→ TASK GOAL: Please copy every line of the listing below verbatim, from the first line to the last.

→ DATA SUPPLIED:
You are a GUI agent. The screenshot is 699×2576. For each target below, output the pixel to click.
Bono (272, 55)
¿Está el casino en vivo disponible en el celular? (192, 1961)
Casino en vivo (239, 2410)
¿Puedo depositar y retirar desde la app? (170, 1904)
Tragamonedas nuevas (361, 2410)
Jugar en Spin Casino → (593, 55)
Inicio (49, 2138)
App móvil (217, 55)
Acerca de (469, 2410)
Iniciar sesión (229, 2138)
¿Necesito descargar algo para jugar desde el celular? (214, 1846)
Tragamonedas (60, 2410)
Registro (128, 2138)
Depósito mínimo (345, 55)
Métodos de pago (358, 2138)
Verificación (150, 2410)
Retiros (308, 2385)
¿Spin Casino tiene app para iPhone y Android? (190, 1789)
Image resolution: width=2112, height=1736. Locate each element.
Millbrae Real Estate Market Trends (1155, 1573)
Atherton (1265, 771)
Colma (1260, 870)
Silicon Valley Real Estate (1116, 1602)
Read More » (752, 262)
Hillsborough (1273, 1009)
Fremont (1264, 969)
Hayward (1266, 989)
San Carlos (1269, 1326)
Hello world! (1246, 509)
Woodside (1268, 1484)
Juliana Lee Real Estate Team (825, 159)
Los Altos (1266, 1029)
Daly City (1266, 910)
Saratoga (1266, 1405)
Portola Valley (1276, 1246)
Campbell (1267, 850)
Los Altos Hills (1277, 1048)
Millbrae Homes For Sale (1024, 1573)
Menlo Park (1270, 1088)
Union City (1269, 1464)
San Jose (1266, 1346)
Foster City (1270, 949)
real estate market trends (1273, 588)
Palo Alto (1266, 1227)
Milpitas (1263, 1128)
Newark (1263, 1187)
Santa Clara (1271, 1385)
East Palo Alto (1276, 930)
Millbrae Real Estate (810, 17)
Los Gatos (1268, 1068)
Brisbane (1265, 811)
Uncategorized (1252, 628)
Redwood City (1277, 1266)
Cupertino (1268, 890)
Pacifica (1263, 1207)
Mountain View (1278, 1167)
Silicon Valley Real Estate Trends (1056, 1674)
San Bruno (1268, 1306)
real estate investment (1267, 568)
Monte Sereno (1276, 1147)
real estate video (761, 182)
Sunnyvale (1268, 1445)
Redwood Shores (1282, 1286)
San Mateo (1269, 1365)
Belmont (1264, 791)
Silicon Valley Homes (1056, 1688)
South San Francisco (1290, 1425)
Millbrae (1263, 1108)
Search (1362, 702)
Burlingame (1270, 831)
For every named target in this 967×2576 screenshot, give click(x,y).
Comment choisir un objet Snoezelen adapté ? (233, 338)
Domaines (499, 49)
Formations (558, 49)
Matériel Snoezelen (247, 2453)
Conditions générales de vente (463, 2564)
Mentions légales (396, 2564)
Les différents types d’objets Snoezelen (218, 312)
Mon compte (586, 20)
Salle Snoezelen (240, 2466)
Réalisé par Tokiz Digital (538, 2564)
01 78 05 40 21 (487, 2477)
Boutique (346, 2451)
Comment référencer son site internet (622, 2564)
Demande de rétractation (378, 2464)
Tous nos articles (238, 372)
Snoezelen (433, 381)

→ RESPONSE:
You are a GUI agent. The screenshot is 699×2576. For each target below, output the pixel to click.
Bono (272, 55)
¿Está el casino en vivo disponible en el celular? (192, 1961)
Casino en vivo (239, 2410)
¿Puedo depositar y retirar desde la app? (170, 1904)
Tragamonedas nuevas (361, 2410)
Jugar en Spin Casino → (593, 55)
Inicio (49, 2138)
App móvil (217, 55)
Acerca de (469, 2410)
Iniciar sesión (229, 2138)
¿Necesito descargar algo para jugar desde el celular? (214, 1846)
Tragamonedas (60, 2410)
Registro (128, 2138)
Depósito mínimo (345, 55)
Métodos de pago (358, 2138)
Verificación (150, 2410)
Retiros (308, 2385)
¿Spin Casino tiene app para iPhone y Android? (190, 1789)
Image resolution: width=2112, height=1736. Locate each element.
Millbrae Real Estate Market Trends (1155, 1573)
Atherton (1265, 771)
Colma (1260, 870)
Silicon Valley Real Estate (1116, 1602)
Read More » (752, 262)
Hillsborough (1273, 1009)
Fremont (1264, 969)
Hayward (1266, 989)
San Carlos (1269, 1326)
Hello world! (1246, 509)
Woodside (1268, 1484)
Juliana Lee Real Estate Team (825, 159)
Los Altos (1266, 1029)
Daly City (1266, 910)
Saratoga (1266, 1405)
Portola Valley (1276, 1246)
Campbell (1267, 850)
Los Altos Hills (1277, 1048)
Millbrae Homes For Sale (1024, 1573)
Menlo Park (1270, 1088)
Union City (1269, 1464)
San Jose (1266, 1346)
Foster City (1270, 949)
real estate market trends (1273, 588)
Palo Alto (1266, 1227)
Milpitas (1263, 1128)
Newark (1263, 1187)
Santa Clara (1271, 1385)
East Palo Alto (1276, 930)
Millbrae Real Estate (810, 17)
Los Gatos (1268, 1068)
Brisbane (1265, 811)
Uncategorized (1252, 628)
Redwood City (1277, 1266)
Cupertino (1268, 890)
Pacifica (1263, 1207)
Mountain View (1278, 1167)
Silicon Valley Real Estate Trends (1056, 1674)
San Bruno (1268, 1306)
real estate investment (1267, 568)
Monte Sereno (1276, 1147)
real estate video (761, 182)
Sunnyvale (1268, 1445)
Redwood Shores (1282, 1286)
San Mateo (1269, 1365)
Belmont (1264, 791)
Silicon Valley Homes (1056, 1688)
South San Francisco (1290, 1425)
Millbrae (1263, 1108)
Search (1362, 702)
Burlingame (1270, 831)
For every named target in this 967×2576 screenshot, give click(x,y).
Comment choisir un objet Snoezelen adapté ? (233, 338)
Domaines (499, 49)
Formations (558, 49)
Matériel Snoezelen (247, 2453)
Conditions générales de vente (463, 2564)
Mentions légales (396, 2564)
Les différents types d’objets Snoezelen (218, 312)
Mon compte (586, 20)
Salle Snoezelen (240, 2466)
Réalisé par Tokiz Digital (538, 2564)
01 78 05 40 21 (487, 2477)
Boutique (346, 2451)
Comment référencer son site internet (622, 2564)
Demande de rétractation (378, 2464)
Tous nos articles (238, 372)
Snoezelen (433, 381)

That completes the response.